Jonas Vingegaard also wins in Piancavallo. The Giro is his. The last stage in Rome
What now? What shall we call him? A Martian, too? By now, climb after climb, the adjectives are running out.
Jonas Vingegaard, in the twentieth and penultimate stage of the Giro, gave another demonstration of his class, inflicting another definitive blow on rivals who could do nothing when the King of the Fisherman took the lead. This time, on the ramps of Piancavallo, where Marco Pantani laid the foundations to win the 1998 Giro, Captain Vingo sprinted from a distance, almost 11 kilometres from the finish. His rivals, the other bigs, look at him resignedly and let him go. Too strong, too light and powerful together. He makes a race of himself, applauded and cheered on by the crowd as if he were a true Friulian in the pink jersey with the inscription: 'Friuli thanks and does not forget' dedicated to the victims of the 1976 earthquake.
A solitary ascent
The last feat everyone was asking for. Only Austrian Felix Gall, second both at the finish and in the general classification, tried to stay in the slipstream. But there was no match. Caught up by the usual small group fighting for the podium, Gall also put his heart at rest by limiting the damage (+1'15") and finishing ahead of the Australian Jai Hindley (also third in the classification) and the Canadian Derek Gee.

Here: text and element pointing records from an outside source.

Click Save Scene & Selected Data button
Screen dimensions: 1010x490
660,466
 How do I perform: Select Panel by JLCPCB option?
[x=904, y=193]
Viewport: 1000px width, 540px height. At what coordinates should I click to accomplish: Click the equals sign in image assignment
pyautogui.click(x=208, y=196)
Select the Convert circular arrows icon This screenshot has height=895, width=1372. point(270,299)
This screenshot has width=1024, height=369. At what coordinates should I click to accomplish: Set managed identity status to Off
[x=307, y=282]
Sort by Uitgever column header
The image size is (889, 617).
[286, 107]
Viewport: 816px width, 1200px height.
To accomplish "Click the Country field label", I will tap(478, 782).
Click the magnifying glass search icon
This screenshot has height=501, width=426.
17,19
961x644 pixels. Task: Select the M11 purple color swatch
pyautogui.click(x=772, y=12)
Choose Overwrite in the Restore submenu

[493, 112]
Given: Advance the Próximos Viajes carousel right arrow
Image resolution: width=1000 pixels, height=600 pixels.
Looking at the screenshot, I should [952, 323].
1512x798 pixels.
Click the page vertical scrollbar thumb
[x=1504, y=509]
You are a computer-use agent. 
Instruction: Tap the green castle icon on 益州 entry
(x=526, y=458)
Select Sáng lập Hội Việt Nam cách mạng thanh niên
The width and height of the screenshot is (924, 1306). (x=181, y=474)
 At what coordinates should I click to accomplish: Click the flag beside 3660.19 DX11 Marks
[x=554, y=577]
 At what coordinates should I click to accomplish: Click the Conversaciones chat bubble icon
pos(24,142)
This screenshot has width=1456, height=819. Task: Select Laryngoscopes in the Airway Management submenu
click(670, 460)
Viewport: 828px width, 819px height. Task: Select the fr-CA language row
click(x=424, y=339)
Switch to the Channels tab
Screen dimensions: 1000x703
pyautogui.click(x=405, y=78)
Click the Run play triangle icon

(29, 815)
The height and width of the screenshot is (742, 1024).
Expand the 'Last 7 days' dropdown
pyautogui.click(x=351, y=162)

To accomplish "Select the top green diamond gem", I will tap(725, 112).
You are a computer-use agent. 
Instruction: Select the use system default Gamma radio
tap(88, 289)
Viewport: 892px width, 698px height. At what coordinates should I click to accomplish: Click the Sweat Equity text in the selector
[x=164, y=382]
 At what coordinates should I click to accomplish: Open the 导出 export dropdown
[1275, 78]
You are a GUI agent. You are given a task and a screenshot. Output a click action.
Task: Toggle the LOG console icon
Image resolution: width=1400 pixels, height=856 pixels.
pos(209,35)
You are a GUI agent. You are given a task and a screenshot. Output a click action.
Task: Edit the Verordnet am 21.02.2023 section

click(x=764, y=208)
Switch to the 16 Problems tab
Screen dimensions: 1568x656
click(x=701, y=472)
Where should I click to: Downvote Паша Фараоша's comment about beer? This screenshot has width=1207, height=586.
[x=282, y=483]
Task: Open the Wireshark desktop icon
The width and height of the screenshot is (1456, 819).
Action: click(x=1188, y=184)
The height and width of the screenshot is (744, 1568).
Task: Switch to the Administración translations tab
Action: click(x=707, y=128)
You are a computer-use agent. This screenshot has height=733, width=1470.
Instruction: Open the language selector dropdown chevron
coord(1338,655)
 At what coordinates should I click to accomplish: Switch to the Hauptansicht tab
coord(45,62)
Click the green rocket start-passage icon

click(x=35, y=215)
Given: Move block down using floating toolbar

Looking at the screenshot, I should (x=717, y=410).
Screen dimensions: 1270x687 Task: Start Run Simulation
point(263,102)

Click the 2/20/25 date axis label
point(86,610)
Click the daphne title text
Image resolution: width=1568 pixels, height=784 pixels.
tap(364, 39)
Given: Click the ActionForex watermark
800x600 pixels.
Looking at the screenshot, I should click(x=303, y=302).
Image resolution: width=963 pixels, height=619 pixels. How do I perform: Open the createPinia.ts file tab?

The surprise was Portugal's Afonso Eulalio, who, after a small crisis, finished seventh (+2'03"), taking the white jersey, ahead of our stainless Damiano Caruso, 38 years old, a Sicilian who rode for the last time. "I swear this is the last time, I want to close in beauty," says Caruso. In fact, he succeeded: in the classification he is ninth, about ten minutes behind the pink jersey, preceded by Davide Piganzoli, Vingegaard's faithful squire but also the first of the Italians in a race that, apart from a few exceptions, has been dominated by foreigners.
Caruso turns 39 in October. Piganzoli, a Valtellinese from Morbegno, 24 in July. They are like the old man and the child in Guccini's song. A nice viaticum for Davide who, in the near future, might leave the well-established Vingegaard workshop to set up on his own.